Job →
Copy out the lines below word for word, leaving out the pictures.

Entries of text and item locations:
⁂

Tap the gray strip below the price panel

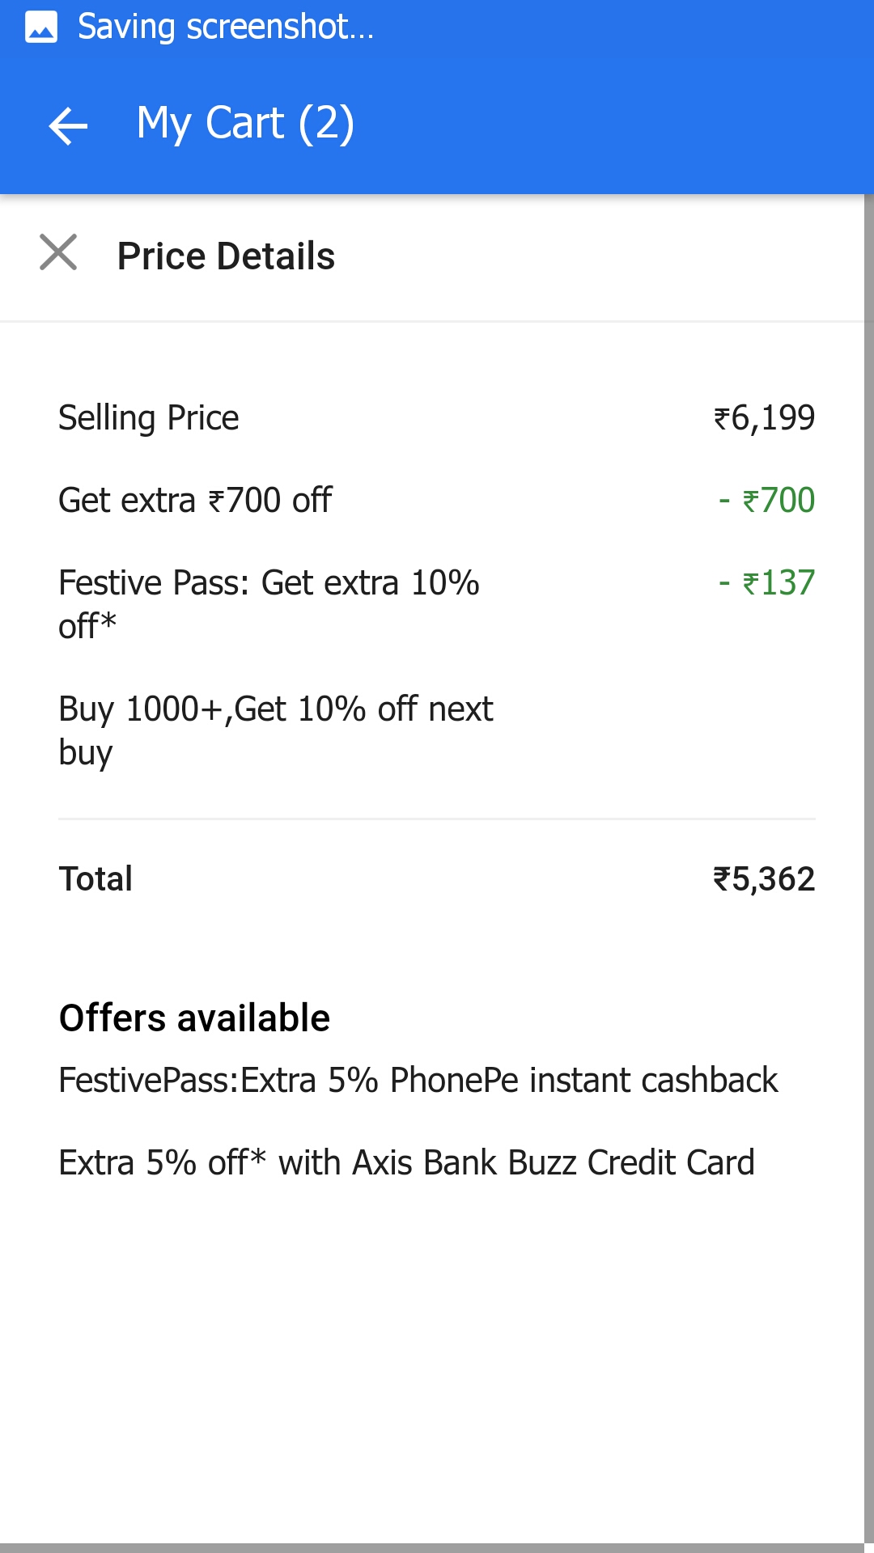point(437,1548)
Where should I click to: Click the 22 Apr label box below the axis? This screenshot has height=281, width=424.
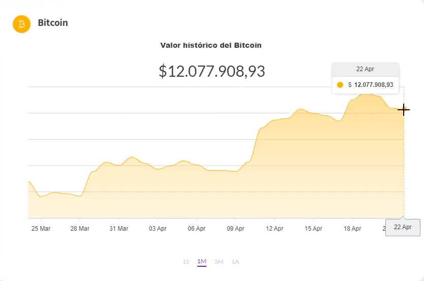(x=403, y=227)
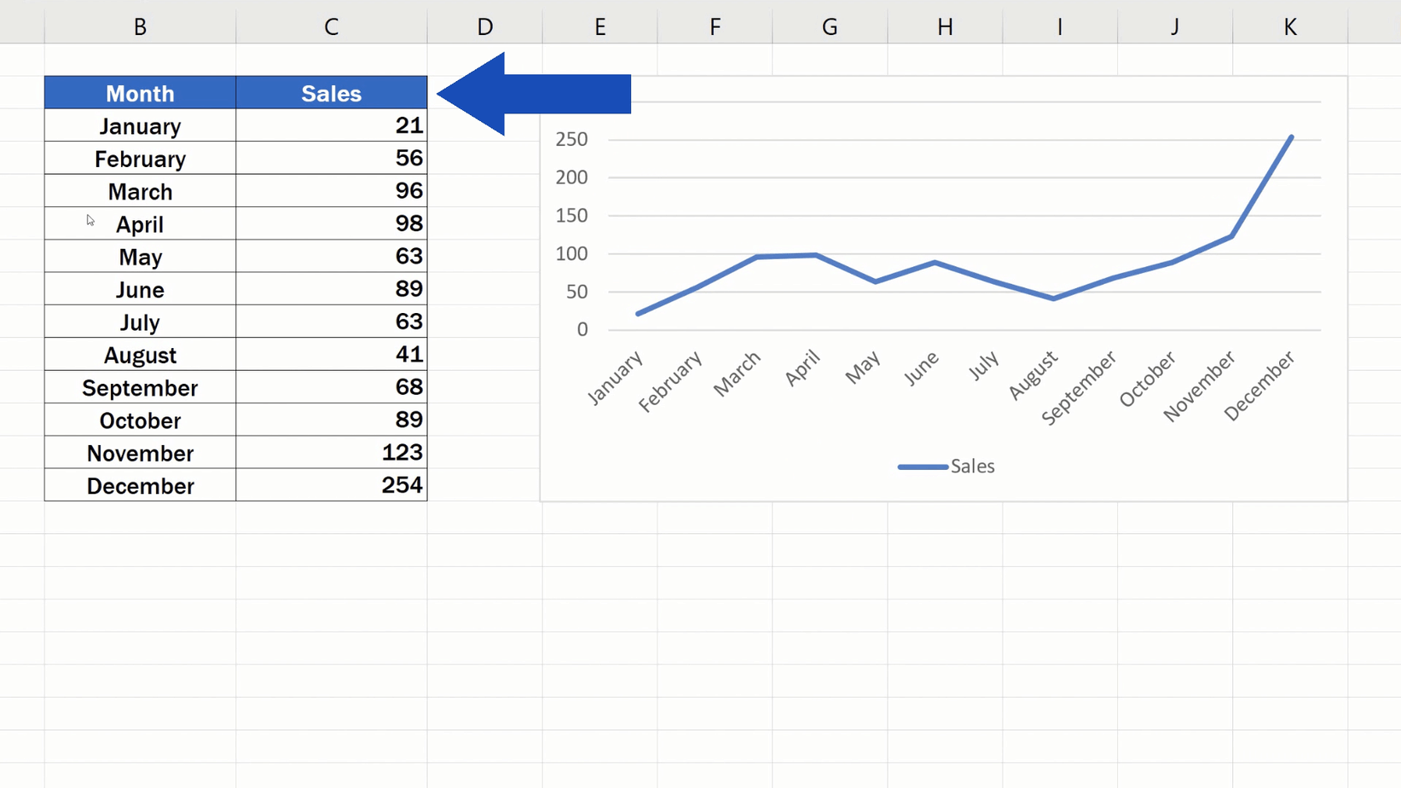The height and width of the screenshot is (788, 1401).
Task: Select the Sales legend in the chart
Action: [970, 466]
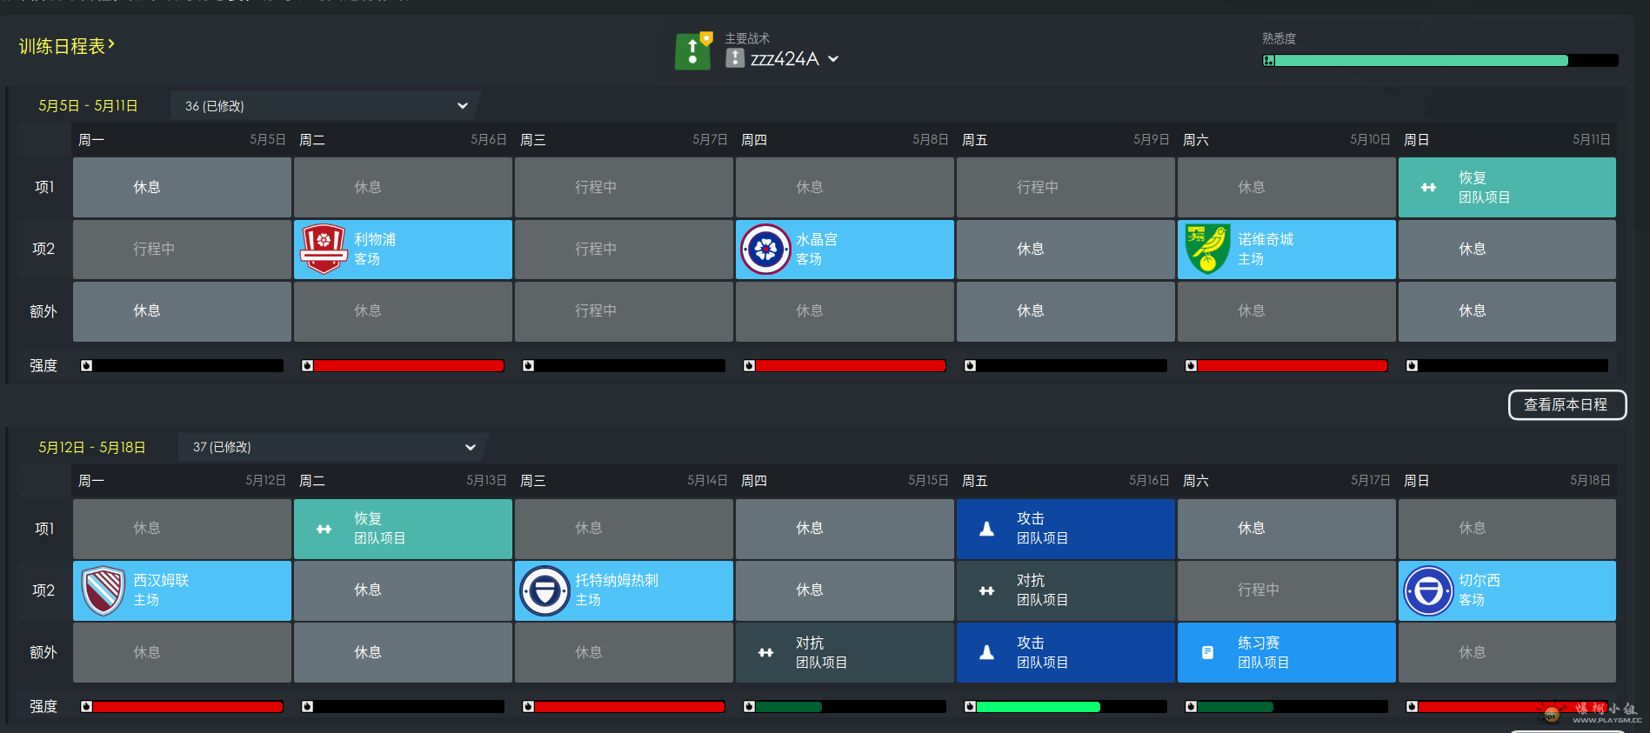The image size is (1650, 733).
Task: Click the Tottenham Hotspur club badge
Action: tap(544, 590)
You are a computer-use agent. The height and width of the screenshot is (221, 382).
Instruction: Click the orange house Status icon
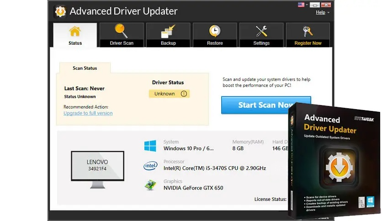[75, 32]
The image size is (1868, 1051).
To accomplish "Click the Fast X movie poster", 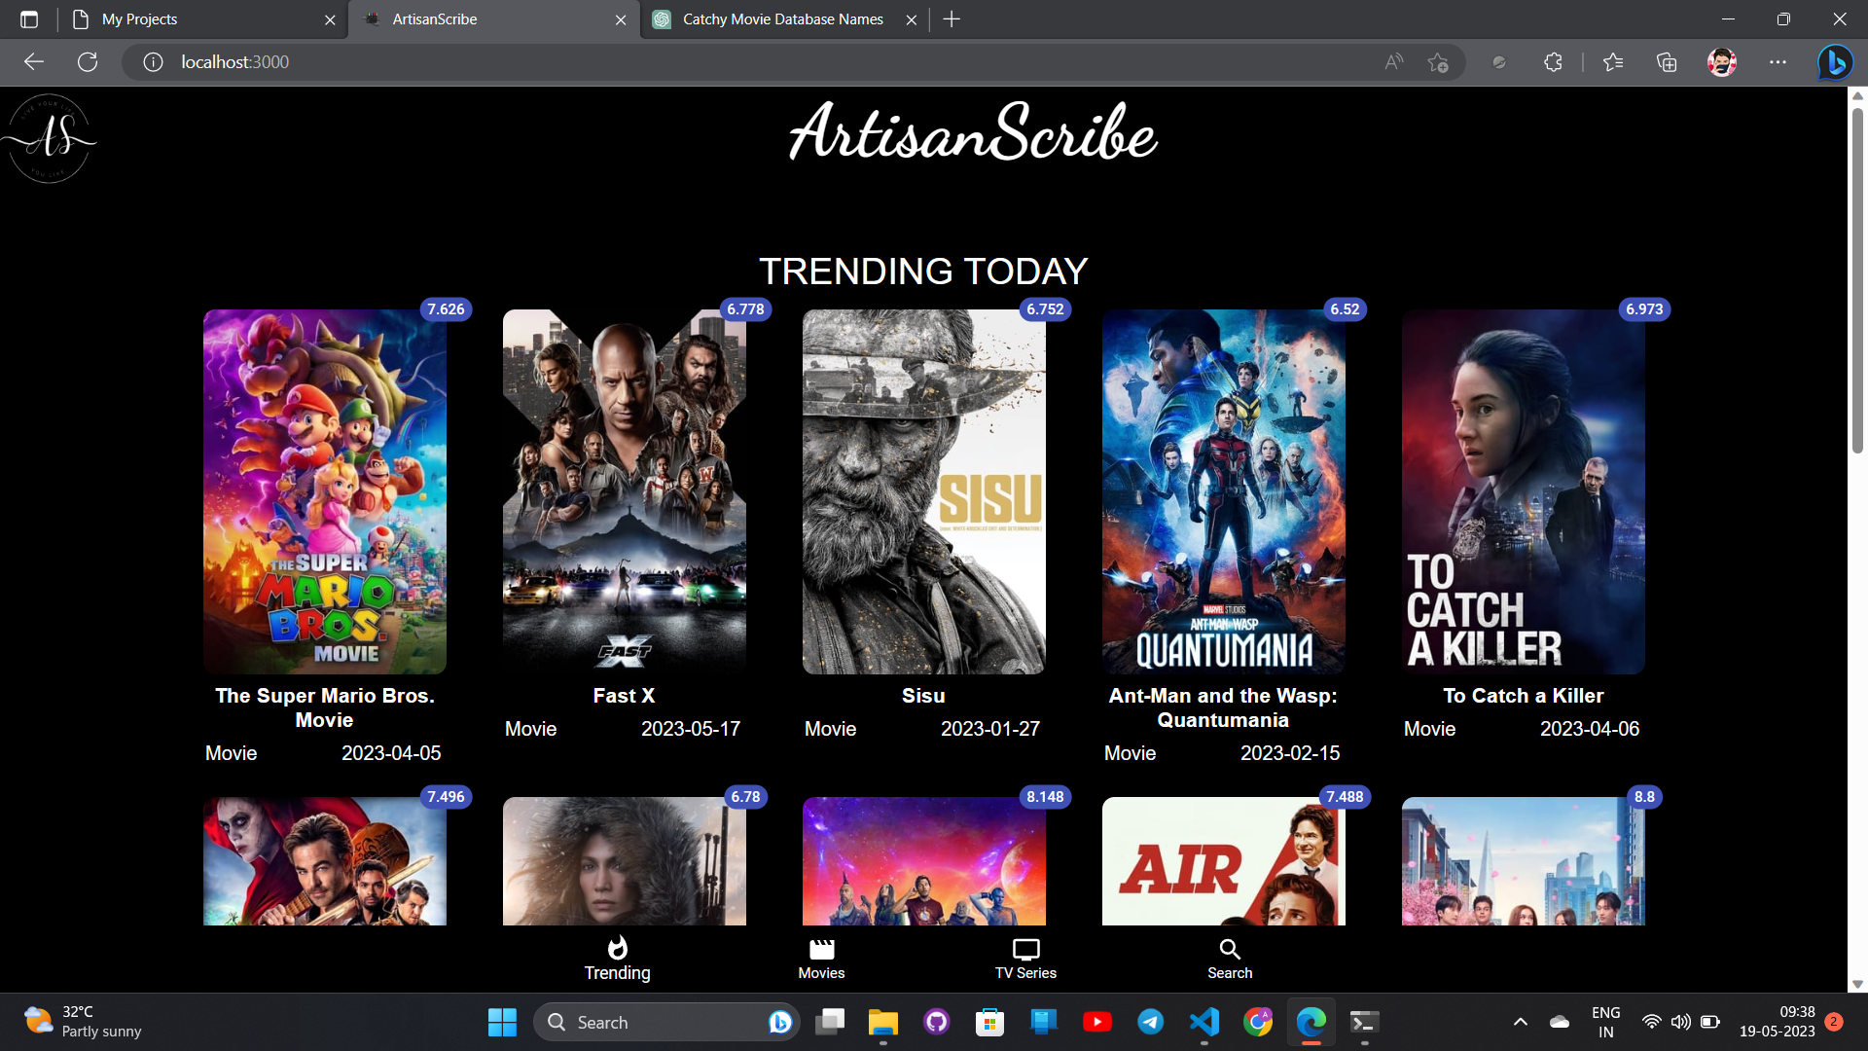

⁂

Final answer →
Tap the gray strip below the price panel

point(437,1548)
Where should I click to: Click the 22 Apr label box below the axis? This screenshot has height=281, width=424.
(x=403, y=227)
The height and width of the screenshot is (788, 1401).
Task: Select the Sales legend in the chart
Action: [970, 466]
The image size is (1650, 733).
Task: Click the Tottenham Hotspur club badge
Action: tap(544, 590)
You are a computer-use agent. The height and width of the screenshot is (221, 382).
Instruction: Click the orange house Status icon
[75, 32]
The image size is (1868, 1051).
To accomplish "Click the Fast X movie poster", 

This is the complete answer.